VII – câmeras de vídeo de imagens fixas e outras câmeras de vídeo (camcorders), da posição 8525;

VIII – aparelhos receptores para radiotelefonia, radiotelegrafia, ou radiodifusão, mesmo combinados, num mesmo gabinete ou invólucro, com aparelho de gravação ou de reprodução de som, ou com relógio, da posição 8527, exceto receptores pessoais de radiomensagem;

IX – aparelhos receptores de televisão, mesmo incorporando um aparelho receptor de radiodifusão ou um aparelho de gravação ou de reprodução de som ou de imagens; monitores e projetores, de vídeo, da posição 8528;

X – partes reconhecíveis como exclusiva ou principalmente destinadas aos aparelhos das posições 8526 a 8528 e das câmeras de vídeo de imagens fixas e outras câmeras de vídeo (camcorders) (8525), da posição 8529;

XI – tubos de raios catódicos para receptores de televisão, da posição 8540;

XII – aparelhos fotográficos; aparelhos e dispositivos, incluídos as lâmpadas e tubos, de luz-relâmpago (flash), para fotografia, da posição 9006;

XIII – câmeras e projetores cinematográficos, mesmo com aparelhos de gravação ou de reprodução de som incorporados, da posição 9007;

XIV – aparelhos de projeção fixa; aparelhos fotográficos, de ampliação ou de redução, da posição 9008;

XV – aparelhos de fotocópia, por sistema óptico ou por contato, e aparelhos de termocópia, da posição 9009;

XVI – aparelhos de relojoaria e suas partes, do capítulo 91.

§ 2o É o Presidente da República autorizado a avaliar a inclusão no gozo dos benefícios de que trata esta Lei dos seguintes produtos:

I – terminais portáteis de telefonia celular;

II – monitores de vídeo, próprios para operar com as máquinas, equipamentos ou dispositivos a que se refere o inciso II do caput deste artigo.

(Art. 16-A acrescido pela Lei nº 10.176, de 11.01.2001 - DOU de 12.01.2001)

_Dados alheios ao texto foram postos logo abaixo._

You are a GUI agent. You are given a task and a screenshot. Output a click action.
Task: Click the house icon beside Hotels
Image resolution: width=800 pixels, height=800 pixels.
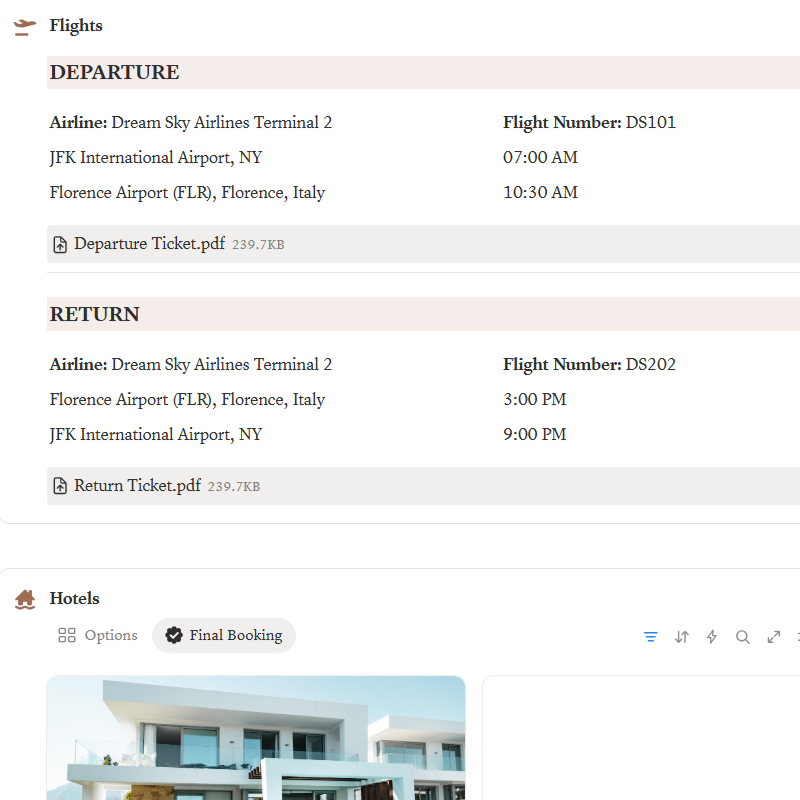point(25,600)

Art. 17. Esta Lei entra em vigor na data de sua publicação, revogadas as disposições em contrário, especialmente, os arts. 6º e seus §§, 8º e incisos, 11 e seu parágrafo único, 12 e seus §§, 13, 14 e seu parágrafo único, 15, 16, 18, 19 e 21 da Lei nº 7.232, de 29 de outubro de 1984, o Decreto-lei nº 2.203, de 27 de dezembro de 1984, bem como, a partir de 29 de outubro de 1992, os arts. 9º e 22 e seus §§ da Lei nº 7.232, de 29 de outubro de 1984.

Brasília, em 23 de outubro de 1991; 170º da Independência e 103º da República.

FERNANDO COLLOR
Jarbas Passarinho
Marcílio Marques Moreira

Publicada no D.O.U de 24.10.91, Seção I, pág. 23.433.